*Provided text:*
# # # #


    Re: Your thoughts on dog bites

    All the above are excellent points. 

    The only thing I'd add, is that sometimes dogs bite when they're just plain scared/freaked out.  Remember that story of the hero dog, who saved the owner?  A news anchor heard the story, and brought the dog into the studio.  Lots of lights, lots of strangers right near the dog -- and the dog bit the anchor during the interview.  Major lesson here:  if you're taking a dog into an unfamiliar environment,  do so with a little caution -- let the first exposure be calm.  You want a confident dog.  I think a lot of dog-owning viewers who saw the video of the incident could understand where the dog was coming from, and (rightly, I think) held the news anchor at least partly responsible.  As a matter of fact, I think she did an editorial on the incident when she got back to work, accepting some responsibility for it.  A dog has its teeth and claws to defend with...and, if the dog feels threatened, will use 'em...

# # # #

*Entries shown:*
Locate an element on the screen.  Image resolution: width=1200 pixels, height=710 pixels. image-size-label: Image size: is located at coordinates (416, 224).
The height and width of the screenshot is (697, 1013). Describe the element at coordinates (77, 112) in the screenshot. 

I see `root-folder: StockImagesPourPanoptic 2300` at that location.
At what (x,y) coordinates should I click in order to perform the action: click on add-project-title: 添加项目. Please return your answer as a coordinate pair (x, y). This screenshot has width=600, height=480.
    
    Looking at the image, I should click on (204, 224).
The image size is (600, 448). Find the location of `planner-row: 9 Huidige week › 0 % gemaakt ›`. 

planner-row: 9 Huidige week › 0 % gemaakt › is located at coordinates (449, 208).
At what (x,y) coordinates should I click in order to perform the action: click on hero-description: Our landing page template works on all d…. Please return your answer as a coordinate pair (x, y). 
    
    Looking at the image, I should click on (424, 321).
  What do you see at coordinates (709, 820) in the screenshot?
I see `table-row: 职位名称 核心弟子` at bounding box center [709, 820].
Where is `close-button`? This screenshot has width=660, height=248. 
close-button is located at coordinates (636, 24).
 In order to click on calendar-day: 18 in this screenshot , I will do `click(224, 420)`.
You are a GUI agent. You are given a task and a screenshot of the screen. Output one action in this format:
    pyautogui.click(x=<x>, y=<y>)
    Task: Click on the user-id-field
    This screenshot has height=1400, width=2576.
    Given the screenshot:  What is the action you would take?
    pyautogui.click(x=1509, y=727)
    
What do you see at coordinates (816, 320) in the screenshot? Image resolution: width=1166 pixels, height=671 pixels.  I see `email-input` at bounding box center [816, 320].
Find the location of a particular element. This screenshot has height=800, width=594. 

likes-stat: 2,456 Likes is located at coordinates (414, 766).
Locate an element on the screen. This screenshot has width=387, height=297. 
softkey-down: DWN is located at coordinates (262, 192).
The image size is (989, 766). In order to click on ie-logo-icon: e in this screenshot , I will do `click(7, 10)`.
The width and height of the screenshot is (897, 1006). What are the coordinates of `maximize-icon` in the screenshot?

# # # #

*Your goal:* In the post about dog bites, whom did the hero dog bite during the studio interview? The rows have nothing to do with the post about dog bites.

*Answer for the task:* The news anchor who had brought the dog into the studio.